GitHub OAuth App Keys
Service Name: GitHub
Service Description: GitHub is a web-based platform that provides hosting for software development and version control using Git. It offers the functionality of distributed version control and source code management, as well as its own features.
Service Address: https://github.com/
Validation Type: API Auth
IP Allow list: IP restrictions are available at the organization level through GitHub Enterprise security settings.
Secret Access Scope: GitHub OAuth App keys grant access to GitHub resources based on the scopes requested during OAuth authorization.
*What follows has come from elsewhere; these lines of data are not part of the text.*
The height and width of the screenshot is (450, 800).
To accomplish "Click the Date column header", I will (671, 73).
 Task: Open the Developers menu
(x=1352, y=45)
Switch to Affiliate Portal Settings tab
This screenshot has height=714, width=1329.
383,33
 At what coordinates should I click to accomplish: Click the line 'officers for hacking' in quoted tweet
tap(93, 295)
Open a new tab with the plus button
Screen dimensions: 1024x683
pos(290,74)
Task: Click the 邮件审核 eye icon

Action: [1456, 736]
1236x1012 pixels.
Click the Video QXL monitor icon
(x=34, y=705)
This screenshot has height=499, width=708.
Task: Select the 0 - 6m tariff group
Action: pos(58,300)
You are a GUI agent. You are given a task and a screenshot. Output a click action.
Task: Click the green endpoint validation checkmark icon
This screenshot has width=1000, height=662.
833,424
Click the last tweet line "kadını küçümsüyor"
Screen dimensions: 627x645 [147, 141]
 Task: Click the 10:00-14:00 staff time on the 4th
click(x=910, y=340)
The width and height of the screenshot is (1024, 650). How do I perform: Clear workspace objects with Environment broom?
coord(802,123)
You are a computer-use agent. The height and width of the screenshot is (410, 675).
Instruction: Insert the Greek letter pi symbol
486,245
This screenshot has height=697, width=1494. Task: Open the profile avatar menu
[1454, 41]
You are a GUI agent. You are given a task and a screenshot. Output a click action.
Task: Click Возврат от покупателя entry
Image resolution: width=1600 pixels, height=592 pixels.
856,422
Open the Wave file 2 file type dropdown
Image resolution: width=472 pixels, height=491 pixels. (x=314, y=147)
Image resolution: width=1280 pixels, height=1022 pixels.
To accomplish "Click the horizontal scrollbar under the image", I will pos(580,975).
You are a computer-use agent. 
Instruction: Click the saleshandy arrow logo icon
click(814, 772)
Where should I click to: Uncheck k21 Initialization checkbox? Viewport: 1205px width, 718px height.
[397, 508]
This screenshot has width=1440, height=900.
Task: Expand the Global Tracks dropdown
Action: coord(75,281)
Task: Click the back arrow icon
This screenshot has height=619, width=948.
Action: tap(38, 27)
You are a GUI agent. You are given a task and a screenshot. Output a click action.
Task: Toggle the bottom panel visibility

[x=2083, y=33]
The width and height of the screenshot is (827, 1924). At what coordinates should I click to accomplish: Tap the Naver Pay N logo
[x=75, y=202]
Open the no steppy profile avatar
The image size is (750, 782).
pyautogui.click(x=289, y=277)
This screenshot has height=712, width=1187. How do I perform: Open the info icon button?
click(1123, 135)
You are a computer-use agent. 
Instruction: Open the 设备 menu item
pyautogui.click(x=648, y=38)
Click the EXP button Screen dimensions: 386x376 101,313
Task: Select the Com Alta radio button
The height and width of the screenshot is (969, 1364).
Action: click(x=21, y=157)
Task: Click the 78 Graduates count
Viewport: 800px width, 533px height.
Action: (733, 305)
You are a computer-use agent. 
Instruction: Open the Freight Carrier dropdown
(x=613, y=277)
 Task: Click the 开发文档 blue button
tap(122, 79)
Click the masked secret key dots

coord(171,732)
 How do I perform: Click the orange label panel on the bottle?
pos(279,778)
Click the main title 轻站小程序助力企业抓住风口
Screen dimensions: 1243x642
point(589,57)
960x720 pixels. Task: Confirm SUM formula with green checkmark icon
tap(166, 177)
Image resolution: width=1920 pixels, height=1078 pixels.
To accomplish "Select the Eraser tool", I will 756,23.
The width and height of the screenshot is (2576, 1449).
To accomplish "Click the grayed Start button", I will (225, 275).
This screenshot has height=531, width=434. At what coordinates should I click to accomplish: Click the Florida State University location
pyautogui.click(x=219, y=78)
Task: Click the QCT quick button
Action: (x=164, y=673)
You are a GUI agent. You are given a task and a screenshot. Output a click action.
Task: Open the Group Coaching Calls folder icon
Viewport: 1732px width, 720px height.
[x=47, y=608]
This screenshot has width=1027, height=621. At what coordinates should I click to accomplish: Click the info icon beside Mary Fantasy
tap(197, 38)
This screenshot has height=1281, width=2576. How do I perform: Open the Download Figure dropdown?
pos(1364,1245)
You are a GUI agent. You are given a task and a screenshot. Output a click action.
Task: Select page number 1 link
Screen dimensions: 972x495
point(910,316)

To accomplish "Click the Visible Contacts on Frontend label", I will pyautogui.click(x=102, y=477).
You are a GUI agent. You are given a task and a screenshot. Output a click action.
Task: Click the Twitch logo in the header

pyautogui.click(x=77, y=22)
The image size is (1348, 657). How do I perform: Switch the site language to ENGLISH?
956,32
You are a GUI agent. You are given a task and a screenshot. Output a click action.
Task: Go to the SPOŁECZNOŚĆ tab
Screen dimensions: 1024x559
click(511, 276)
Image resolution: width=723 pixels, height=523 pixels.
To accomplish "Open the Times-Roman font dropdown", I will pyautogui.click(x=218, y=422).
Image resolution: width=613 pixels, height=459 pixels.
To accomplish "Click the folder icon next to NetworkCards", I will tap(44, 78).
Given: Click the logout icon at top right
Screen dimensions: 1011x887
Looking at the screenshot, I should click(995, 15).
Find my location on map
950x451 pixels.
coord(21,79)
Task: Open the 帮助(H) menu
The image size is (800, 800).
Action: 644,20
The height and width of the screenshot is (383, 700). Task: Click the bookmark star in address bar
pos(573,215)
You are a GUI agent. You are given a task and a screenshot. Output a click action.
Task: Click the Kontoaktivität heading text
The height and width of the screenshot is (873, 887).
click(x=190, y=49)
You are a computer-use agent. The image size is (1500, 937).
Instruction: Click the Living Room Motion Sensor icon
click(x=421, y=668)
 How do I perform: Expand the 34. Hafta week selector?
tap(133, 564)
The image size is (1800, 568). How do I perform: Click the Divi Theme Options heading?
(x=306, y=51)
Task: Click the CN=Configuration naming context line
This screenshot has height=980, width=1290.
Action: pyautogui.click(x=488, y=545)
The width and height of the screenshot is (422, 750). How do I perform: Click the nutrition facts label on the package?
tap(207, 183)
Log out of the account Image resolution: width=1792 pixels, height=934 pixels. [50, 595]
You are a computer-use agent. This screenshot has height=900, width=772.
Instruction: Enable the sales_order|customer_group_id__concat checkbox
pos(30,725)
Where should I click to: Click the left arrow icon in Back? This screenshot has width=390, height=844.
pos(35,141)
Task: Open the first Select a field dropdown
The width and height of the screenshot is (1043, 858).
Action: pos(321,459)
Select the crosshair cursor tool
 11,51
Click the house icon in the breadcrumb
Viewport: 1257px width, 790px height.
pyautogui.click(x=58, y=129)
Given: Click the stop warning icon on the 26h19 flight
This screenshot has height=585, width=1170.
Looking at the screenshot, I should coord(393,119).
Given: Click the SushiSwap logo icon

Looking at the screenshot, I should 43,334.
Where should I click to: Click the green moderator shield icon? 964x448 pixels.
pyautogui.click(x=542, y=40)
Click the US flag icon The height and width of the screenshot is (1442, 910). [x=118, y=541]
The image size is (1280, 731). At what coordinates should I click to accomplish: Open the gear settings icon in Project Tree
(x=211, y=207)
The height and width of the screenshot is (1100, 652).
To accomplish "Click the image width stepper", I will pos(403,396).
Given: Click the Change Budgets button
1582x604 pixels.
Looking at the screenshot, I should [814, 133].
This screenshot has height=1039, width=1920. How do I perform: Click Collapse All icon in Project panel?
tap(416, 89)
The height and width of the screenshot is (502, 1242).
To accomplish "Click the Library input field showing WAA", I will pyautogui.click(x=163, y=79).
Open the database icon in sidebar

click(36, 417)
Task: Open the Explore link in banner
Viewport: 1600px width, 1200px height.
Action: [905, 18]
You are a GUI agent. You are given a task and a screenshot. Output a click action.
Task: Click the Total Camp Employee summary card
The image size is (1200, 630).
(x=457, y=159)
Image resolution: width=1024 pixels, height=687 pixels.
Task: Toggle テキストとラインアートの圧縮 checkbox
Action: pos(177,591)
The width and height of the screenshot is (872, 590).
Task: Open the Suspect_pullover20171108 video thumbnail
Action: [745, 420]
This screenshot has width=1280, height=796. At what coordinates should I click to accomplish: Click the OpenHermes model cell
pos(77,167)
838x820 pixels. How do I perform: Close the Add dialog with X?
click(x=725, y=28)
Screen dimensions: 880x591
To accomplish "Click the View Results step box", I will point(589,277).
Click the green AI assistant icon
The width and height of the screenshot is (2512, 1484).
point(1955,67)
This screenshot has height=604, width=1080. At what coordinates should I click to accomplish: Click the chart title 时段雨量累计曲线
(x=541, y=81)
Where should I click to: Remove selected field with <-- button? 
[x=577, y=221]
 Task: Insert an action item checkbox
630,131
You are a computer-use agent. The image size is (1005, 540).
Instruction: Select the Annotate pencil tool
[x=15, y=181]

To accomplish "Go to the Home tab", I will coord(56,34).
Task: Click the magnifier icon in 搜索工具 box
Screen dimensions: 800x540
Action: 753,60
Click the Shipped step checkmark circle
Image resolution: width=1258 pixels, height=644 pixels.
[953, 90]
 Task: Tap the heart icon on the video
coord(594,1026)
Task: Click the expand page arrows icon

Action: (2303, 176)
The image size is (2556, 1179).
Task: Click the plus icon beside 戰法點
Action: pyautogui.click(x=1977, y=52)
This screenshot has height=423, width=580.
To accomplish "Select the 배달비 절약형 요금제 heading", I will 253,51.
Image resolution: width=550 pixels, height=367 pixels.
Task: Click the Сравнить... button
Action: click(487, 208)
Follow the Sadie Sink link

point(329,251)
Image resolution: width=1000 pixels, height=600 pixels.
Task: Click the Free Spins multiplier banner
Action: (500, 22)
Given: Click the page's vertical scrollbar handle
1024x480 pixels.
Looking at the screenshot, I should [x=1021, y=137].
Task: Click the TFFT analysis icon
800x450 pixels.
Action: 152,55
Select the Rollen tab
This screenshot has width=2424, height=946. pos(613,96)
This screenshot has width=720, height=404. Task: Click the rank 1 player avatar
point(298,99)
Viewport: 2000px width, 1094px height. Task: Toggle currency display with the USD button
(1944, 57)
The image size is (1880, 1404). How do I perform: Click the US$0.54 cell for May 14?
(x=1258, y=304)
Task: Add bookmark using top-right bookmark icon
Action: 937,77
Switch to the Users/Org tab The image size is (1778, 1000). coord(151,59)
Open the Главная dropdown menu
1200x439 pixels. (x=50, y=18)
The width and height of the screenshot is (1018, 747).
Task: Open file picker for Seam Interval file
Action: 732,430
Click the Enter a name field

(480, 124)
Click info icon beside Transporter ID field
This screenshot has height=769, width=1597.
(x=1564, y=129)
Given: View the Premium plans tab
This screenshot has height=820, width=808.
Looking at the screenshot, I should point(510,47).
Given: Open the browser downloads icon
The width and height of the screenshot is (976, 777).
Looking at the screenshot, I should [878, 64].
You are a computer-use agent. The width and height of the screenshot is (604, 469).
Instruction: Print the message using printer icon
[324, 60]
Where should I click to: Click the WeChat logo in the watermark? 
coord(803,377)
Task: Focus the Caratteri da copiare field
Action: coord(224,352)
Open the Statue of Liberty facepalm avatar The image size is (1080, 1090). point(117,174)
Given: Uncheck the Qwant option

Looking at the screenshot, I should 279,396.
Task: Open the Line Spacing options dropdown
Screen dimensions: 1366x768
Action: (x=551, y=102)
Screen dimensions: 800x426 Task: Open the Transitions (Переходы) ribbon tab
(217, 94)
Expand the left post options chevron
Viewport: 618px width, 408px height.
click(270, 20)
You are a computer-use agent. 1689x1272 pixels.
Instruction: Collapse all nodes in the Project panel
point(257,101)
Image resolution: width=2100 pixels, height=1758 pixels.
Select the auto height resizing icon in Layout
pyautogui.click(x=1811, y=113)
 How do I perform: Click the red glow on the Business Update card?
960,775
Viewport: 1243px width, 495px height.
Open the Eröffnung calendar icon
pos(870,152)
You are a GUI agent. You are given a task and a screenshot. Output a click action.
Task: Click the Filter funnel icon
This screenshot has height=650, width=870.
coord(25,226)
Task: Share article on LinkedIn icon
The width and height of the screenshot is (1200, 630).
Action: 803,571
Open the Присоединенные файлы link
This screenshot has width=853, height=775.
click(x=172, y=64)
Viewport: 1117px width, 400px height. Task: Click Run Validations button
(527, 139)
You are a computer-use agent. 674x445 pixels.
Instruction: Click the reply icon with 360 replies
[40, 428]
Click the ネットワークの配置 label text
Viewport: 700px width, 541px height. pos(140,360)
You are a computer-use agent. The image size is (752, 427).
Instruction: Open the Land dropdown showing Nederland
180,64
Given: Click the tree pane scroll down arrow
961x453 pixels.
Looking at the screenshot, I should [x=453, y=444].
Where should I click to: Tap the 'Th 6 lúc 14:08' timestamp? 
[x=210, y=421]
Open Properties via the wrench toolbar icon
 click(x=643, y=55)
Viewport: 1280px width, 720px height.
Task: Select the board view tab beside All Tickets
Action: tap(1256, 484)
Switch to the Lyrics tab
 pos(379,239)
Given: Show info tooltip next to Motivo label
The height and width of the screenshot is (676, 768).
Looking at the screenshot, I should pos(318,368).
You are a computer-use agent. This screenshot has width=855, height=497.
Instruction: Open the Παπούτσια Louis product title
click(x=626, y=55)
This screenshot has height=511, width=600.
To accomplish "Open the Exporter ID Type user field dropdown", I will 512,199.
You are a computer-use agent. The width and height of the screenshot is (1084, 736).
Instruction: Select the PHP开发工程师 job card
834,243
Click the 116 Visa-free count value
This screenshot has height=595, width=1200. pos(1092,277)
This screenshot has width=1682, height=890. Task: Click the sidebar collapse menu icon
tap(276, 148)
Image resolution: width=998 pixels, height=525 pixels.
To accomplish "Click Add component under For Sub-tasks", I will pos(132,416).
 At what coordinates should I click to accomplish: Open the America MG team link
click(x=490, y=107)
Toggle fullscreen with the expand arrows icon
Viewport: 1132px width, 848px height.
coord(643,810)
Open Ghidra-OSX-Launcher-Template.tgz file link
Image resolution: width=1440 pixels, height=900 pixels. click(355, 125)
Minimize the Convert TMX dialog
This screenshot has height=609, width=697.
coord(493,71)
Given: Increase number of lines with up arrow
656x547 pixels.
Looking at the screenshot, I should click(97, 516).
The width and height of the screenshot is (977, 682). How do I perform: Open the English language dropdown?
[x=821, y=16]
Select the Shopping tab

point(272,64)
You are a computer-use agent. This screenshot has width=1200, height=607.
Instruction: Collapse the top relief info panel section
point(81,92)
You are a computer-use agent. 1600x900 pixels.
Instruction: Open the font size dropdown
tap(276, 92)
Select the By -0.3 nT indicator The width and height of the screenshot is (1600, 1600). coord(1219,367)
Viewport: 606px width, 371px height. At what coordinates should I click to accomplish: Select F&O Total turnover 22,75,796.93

This can include repository access, user data, organization management, and more.
Secret Revokement URL: https://github.com/settings/applications
Secret Example: client_id: 1a2b3c4d5e6f7g8h9i0j and client_secret: 98f7e6d5c4b3a2a1b2c3d4e5f6g7h8i9j0
Suspicious Activity Investigation Instructions:
- Review the OAuth application's access logs in GitHub settings.
- Check for unauthorized repository access or unexpected commits.
- Monitor for unusual authentication attempts from unfamiliar locations.
- Review webhooks and integrations for any unauthorized configurations.
- Check for unexpected organization membership changes or repository permission changes.
Mitigation Instructions:
- Navigate to GitHub Settings > Developer settings > OAuth Apps.
- Locate the compromised OAuth application.
- Click "Reset client secret" to invalidate the current secret.
- Update the new client secret in all legitimate applications using the OAuth app.
- Review and potentially revoke any suspicious OAuth tokens that were issued.
-
Consider implementing additional security measures like IP restrictions for your GitHub organization.
-
Enable two-factor authentication for all organization members if not already enabled.
-
Review GitHub audit logs for any suspicious activity related to the compromised credentials.